First, let me say that when I say countable set I mean a set whose cardinality is less than or equal to the cardinality of $\mathbb{N}$. A set whose cardinality is strictly equal to the cardinality of $\mathbb{N}$ will be called countably infinite.
Also, $\bigsqcup_{i \in I} X_i = \{ (i,x) \in I \times\bigcup_{i \in I} X_i \mid x \in X_i \}$. Of course, $|\bigcup_{i \in I} X_i| \leq |\bigsqcup_{i \in I} X_i|$.
Let $(X_i)_{i \in I}$ be an indexed family with the index set $I$.
It is widely known that if $I$ is countable (resp., countably infinite) and $\forall i \in I, X_i$ is countable (resp., countable infinite), then $\bigsqcup_{i \in I} X_i$ is itself countable (resp., countable infinite).

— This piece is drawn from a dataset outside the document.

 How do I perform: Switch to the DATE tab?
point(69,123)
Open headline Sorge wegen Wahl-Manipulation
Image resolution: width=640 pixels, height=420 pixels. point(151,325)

However, what if $I \neq \varnothing$ and
$(1)$ $I$ is countably infinite but each $X_i$ is only known to be countable? That is, there is a bijection $f\colon I\to\mathbb{N}$ and a family $(f_i)_{i \in I}$ of injections $X_i\to\mathbb{N}$.
$(2)$ And what if each $X_i$ is countably infinite while $I$ is just countable? That is, there is an injection $f\colon I\to\mathbb{N}$ and a family $(f_i)_{i \in I}$ of injections $X_i\to\mathbb{N}$.
The intuition tells me that in both cases $(1)$ and $(2)$ the disjoint union $\bigsqcup_{i \in I} X_i$ will be countably infinite. However, how to prove it rigorously is another question entirely.
Remark. To construct a family $(f_i)_{i \in I}$ of injections (resp., bijections) $X_i\to\mathbb{N}$ knowing only that each $X_i$ is countable (resp., countably infinite) we need the axiom schema of replacement to obtain a set of sets of injections $X_i\to\mathbb{N}$ (each for every $i \in I$) and the axiom of choice to obtain a choice function of such set.
P.S. I don't know whether I should tag this as elementary set theory or set theory. Sorry.
Since the empty set is countable, (1) is not necessarily infinite, and neither is (2) if $I=\emptyset$.